The resistance movement and its subsequent victory signified a major shift in the policies and programs of the Congress, which until then had been a political body limited to filing complaints and petitions before the British administration. The Vande Mataram movement had given the hardliners, led by Tilak, an upper hand in the Congress. The latter had now transformed into a vehicle of popular resistance through public agitations. Tilak’s historic exhortation – ‘Freedom is my Birth Right’ – became the new mantra of Indian politics.

That was 1905. A massive 6-year nation-wide agitation was launched when just one Indian province of Bengal was partitioned and the British were forced to annul it. Fast forward four decades. The entire country, including Bengal, was partitioned and the same nation remained a mute witness. Why?

The answer lies in the history of the freedom movement during those fateful four decades. It is a tragic and revealing history, spanning the period between 1911 and 1947, which holds many startling facts and staggering lessons for India.
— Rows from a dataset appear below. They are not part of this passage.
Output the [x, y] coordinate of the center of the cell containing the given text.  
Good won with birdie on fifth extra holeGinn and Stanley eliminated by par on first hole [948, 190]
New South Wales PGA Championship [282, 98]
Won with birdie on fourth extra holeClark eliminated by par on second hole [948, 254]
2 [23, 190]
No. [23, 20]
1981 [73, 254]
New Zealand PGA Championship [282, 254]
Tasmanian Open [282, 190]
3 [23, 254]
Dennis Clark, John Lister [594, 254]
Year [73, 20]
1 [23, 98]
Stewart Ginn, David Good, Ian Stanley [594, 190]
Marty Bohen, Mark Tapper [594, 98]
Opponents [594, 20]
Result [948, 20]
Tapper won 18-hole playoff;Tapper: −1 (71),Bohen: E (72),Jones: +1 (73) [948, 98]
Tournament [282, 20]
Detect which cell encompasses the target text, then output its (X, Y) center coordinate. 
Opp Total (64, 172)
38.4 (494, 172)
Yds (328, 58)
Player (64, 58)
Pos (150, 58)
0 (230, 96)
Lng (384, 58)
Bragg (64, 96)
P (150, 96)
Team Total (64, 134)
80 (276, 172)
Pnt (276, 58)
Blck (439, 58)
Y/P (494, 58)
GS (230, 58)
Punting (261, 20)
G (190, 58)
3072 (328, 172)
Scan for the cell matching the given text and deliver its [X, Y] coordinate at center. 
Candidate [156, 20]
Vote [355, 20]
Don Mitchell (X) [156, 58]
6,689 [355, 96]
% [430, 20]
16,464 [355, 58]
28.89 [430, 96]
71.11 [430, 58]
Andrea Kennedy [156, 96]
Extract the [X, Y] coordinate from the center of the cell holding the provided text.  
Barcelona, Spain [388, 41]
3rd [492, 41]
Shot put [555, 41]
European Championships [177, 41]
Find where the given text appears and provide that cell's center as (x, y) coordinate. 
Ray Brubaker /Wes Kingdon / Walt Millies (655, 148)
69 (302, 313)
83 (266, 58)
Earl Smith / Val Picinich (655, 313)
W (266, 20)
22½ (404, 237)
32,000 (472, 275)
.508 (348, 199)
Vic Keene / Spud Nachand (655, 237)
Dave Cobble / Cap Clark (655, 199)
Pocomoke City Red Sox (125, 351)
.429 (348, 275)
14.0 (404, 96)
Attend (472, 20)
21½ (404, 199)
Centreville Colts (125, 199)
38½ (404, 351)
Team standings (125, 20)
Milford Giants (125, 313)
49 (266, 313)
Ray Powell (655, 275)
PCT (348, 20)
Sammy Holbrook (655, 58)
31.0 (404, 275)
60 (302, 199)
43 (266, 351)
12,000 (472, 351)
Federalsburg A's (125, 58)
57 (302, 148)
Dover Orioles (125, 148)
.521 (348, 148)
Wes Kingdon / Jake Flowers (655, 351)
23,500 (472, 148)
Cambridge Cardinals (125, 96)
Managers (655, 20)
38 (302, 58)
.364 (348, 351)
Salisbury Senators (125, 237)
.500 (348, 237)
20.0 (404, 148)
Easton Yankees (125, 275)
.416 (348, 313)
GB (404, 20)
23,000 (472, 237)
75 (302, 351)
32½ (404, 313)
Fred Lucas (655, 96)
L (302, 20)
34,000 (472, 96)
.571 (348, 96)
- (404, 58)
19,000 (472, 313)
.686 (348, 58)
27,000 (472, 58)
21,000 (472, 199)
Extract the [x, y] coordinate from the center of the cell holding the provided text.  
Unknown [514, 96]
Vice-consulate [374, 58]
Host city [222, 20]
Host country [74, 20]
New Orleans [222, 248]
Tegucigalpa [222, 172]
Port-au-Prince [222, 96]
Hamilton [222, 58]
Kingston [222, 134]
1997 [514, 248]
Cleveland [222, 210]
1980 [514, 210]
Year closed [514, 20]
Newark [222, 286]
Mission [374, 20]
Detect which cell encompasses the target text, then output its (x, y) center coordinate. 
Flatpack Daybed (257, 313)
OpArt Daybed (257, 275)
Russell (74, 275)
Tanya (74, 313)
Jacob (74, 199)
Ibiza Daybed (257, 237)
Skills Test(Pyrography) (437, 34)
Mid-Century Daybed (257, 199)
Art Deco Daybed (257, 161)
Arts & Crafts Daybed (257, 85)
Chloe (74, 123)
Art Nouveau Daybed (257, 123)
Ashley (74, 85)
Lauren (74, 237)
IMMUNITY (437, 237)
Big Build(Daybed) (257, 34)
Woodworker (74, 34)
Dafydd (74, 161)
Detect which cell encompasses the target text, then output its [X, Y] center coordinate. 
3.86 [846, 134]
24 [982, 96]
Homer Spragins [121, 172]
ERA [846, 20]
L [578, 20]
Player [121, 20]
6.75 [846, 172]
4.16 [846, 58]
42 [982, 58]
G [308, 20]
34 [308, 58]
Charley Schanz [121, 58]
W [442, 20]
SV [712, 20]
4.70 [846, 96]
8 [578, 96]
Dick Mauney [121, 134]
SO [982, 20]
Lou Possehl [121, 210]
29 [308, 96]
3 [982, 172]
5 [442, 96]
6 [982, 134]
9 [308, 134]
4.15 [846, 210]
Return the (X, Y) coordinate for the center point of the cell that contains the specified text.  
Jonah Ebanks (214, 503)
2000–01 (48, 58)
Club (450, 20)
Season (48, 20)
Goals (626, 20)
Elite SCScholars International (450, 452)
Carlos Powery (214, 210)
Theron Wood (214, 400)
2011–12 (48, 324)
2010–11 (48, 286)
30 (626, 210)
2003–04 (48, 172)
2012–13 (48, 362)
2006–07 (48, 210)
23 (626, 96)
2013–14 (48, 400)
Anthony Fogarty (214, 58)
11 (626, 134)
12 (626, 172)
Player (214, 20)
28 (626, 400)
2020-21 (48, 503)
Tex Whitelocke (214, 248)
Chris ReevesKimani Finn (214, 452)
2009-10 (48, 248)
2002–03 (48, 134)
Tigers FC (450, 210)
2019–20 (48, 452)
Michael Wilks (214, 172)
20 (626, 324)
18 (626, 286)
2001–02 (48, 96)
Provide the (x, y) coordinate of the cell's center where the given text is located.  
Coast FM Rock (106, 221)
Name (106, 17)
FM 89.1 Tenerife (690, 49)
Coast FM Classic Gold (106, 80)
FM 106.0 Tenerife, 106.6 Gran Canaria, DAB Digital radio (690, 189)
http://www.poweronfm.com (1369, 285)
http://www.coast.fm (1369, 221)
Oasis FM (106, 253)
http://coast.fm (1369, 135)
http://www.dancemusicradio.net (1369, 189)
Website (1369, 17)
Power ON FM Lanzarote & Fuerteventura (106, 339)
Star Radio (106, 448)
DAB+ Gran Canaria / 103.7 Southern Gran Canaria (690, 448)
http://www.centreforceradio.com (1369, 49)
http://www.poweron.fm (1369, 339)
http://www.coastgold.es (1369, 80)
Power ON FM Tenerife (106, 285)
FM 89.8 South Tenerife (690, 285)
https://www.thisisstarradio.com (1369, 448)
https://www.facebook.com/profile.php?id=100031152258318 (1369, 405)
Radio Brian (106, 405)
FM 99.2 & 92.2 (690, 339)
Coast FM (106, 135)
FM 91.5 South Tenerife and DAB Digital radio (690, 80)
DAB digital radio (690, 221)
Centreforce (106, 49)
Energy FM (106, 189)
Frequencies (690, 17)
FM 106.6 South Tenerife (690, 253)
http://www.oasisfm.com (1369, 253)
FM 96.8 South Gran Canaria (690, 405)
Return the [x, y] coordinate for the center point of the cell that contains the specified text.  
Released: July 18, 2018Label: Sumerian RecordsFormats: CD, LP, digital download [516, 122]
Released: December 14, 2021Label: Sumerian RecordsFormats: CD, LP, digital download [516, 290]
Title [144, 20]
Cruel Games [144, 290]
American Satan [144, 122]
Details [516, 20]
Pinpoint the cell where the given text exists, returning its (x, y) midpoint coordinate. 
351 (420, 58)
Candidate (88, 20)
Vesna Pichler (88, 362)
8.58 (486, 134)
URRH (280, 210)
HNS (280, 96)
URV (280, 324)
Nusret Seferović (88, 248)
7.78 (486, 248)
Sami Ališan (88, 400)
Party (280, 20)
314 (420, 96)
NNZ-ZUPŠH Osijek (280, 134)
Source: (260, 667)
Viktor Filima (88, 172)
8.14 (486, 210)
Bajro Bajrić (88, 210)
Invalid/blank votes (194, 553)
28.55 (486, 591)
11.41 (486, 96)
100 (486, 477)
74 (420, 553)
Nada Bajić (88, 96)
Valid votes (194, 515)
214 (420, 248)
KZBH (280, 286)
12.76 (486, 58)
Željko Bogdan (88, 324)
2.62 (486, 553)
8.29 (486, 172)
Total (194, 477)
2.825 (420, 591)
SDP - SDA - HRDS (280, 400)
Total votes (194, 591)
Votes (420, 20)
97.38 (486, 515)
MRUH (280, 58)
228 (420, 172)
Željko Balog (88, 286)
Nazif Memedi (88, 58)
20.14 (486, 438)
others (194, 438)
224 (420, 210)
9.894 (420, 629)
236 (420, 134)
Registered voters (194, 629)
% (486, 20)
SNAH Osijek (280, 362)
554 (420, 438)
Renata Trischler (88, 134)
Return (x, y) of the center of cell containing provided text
What happened during those years must be revisited to understand those facts and learn from them.

One of the critical fallouts of the partition of Bengal was a meeting held at Dacca (Today’s Dhaka) on December 27-31, 1906. Ishrat Manzil, a well-known Nawab family mansion, was hosting the annual meeting of the All India Muhammadan Educational Conference. The Nawab of Dhaka, Khwaja Salimullah was playing host to over 3000 delegates who came from all over the country. Nawab Salimullah presented a proposal at the conference on December 30 for establishing a political party to safeguard the interests of the Muslims of British India.

Thus was born the All India Muslim League, headquartered in Lucknow. Renowned Iranian Shia princely cleric, Sir Muhammad Aga Khan, hereditary Imam of the Ismaili sect was elected as its first president. The objectives of the Muslim League were to create loyal Muslims to the British Raj and to advance the political rights of the community.

On the horizon of the Indian political firmament, a new player had emerged, with the tacit blessing of the Viceroy Lord Minto. This new player would change the course of India’s independence movement in the next four decades substantively.